> [Task statement] Exactly the lines below starting at the line with "The height and" and ending at the line with "Errors in Client" are wanted, with both ends included. Leave out the pictures and add no other lines.
(Beginning of Source data)
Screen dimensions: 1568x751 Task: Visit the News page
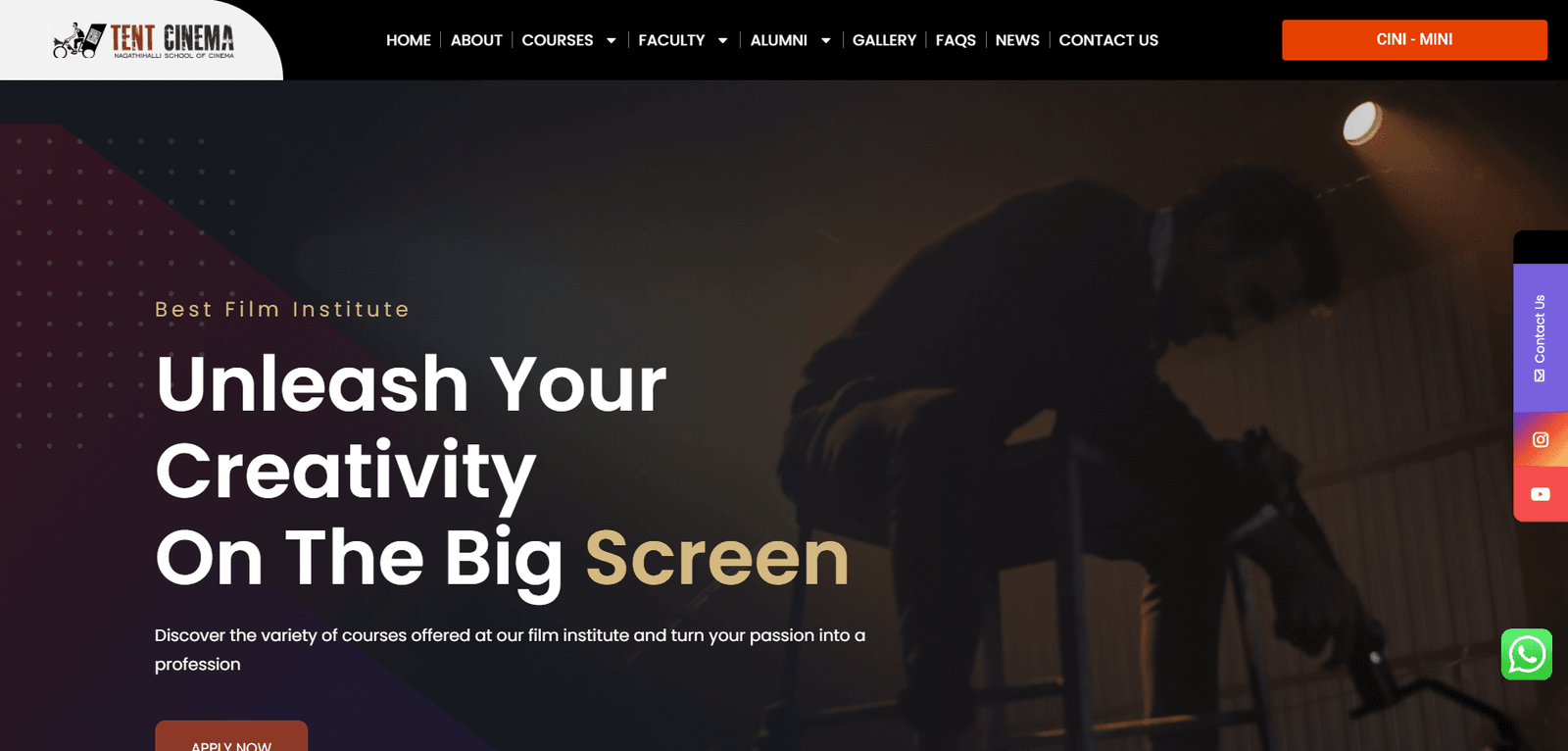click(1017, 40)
(End of Source data)
(Beginning of Source data)
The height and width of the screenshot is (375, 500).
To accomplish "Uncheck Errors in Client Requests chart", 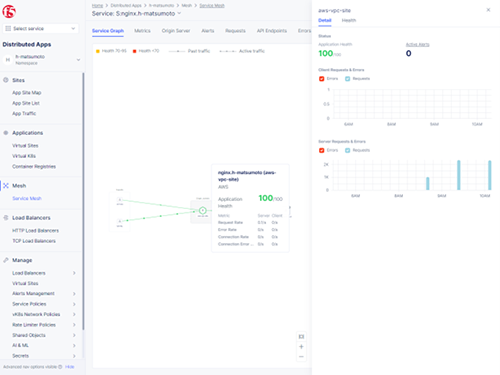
(End of Source data)
(Beginning of Source data)
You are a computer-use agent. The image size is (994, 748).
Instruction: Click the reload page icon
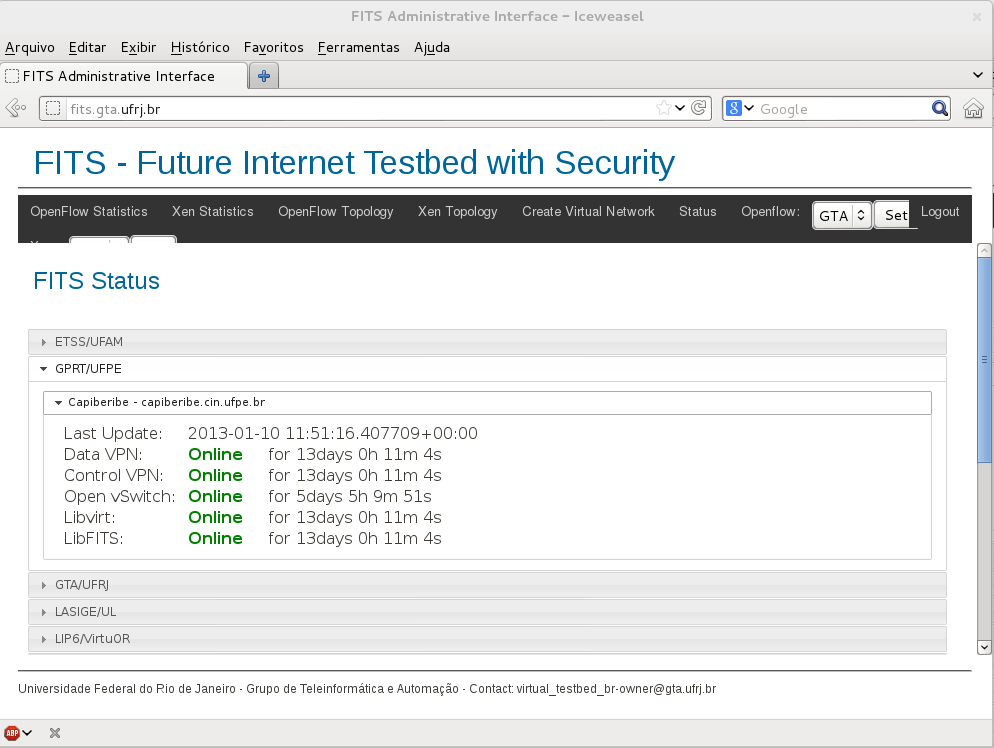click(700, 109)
(End of Source data)
> [Output of the task]
The height and width of the screenshot is (375, 500).
To accomplish "Uncheck Errors in Client Requests chart", 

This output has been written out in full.